Getting Started with Payroll
When first starting, small businesses tend to have no need for payroll, as it is typically just the owner or owners doing the work. However, as a business grows, there’s eventually a need to hire employees. Those employees need to be paid and put on a payroll schedule. So, where do you start? Your city and state determine many factors, but no matter where you are, there are a few basic things that every company needs to start paying employees.
How Often Do You Want to Pay?
First and foremost, what kind of pay period do you want? When deciding on a pay period, keep in mind how often you’d need to be doing payroll. The time it takes to do it yourself will double if you do a weekly payroll versus bi-weekly. If you want to run a weekly or even bi-weekly payroll but do not have the time, you can always hire someone to do it for you. Most companies do stick to a bi-weekly schedule, however, there are the options of weekly, bi-monthly, and monthly. There are a few companies that have different types of employees on different pay periods, though this can be more complicated and more involved.
When Do You Want to Pay?
Once you’ve decided on a pay period, you’ll need to determine a payday. The most common are Fridays, but it is not unheard of for companies to have paydays on a different day of the week. In addition, some companies will pick specific days for paydays, such as the 1st and 15th of the month, which will cause variations in the weekday. However, this pay schedule is typically used for salaried employees or commission pay rather than hourly employees.
Keeping Track of Time – What are Your Options?
You’ll also need to decide how to keep track of time. The days of paper timesheets are a thing of the past. Many companies are turning to online programs, especially in the home service industry. There are programs, such as QuickBooks Time, where you can track your employees’ time and their location to make sure they are at the right job at the right time. There are many different programs out there with various features. Some require clocking in and out at the office. Some of them have apps as well as online portals for more flexibility. Be sure to do your research to find something to fit your business. Remember that you’ll need something to track more than just time worked. There’s also vacation time, sick pay, and any unpaid time off to think about.
Don’t Forget About Payroll Taxes!
After deciding on those, you’ll start paying your employees, but how do the taxes work? You will need to deduct Income and FICA taxes from employee paychecks. Income taxes are based on the employees’ W-4s. For FICA taxes, the standard deduction rates are 6.2% for Social Security and 1.45% for Medicare. And then there are the employer-specific FUTA taxes, covering unemployment. But what do you do with those deductions, how do you file, and how much do you pay?

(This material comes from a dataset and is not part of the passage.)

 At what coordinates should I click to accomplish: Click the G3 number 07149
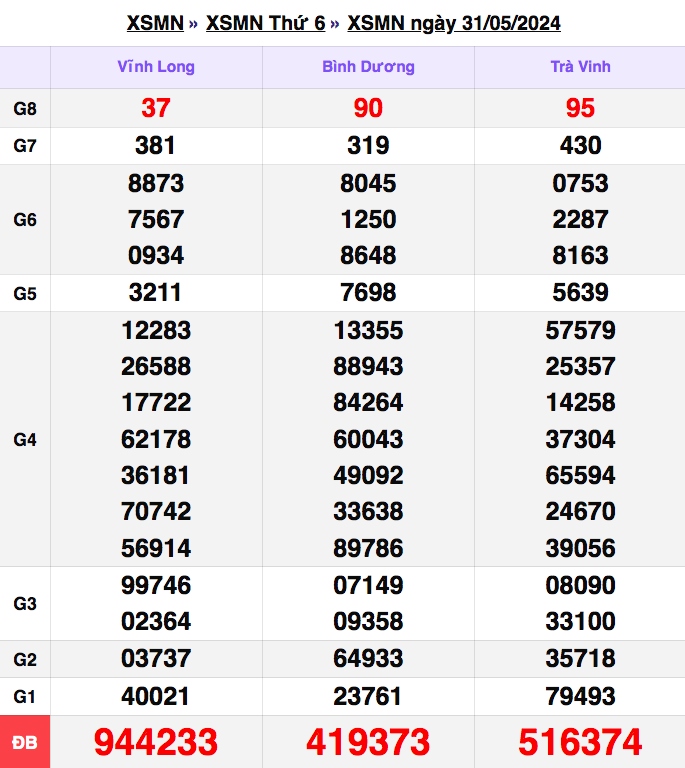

You’ll file Income taxes regularly with the IRS, but how often is dependent on how many employees you have. So, you’ll file either on a monthly or semi-weekly basis. For your Income taxes, how much you pay changes with your employees’ income and filing status. You’ll file the employees’ income tax deducted from their paychecks along with your calculated amount using Form 941.
For FICA taxes, you’ll match the Social Security and Medicare percentages that the employees pay and use Form 940 for filing both your portion and the employees’. For Social Security, there is a maximum income that can be taxed. Any employees making more than $132,900 do not get taxed for Social Security. Medicare does not have a maximum income. However, income thresholds determine an additional 0.9% paid into Medicare.
FUTA taxes are paid by the employer only. These are used to fund federal unemployment programs. Employers are required to pay 6% on the first $7,000 earned by an employee for each employee. There are SUTA taxes, as well, that change by state. If SUTA taxes are paid on time and in full, it can help reduce the FUTA tax percentage to as low as 0.6%.
Be Careful – State and Local Tax Do Vary
State and local taxes are where you’ll need to look into your state and local laws, as they can be vastly different. Each state has its own tax filing websites for you to file your state income and other taxes. You can typically find these by going to https://www.irs.gov/businesses/small-businesses-self-employed/state-government-websites.
Peace of Mind
Payroll may seem like a difficult task when you don’t know where to start. However, payroll can become relatively simple with the proper guidance or through various available resources. If you decide payroll is not for you, don’t feel discouraged. As we mentioned above, there are options to hire an outside payroll service. Have peace of mind that employees are paid correctly, on time, and your taxes are properly filed.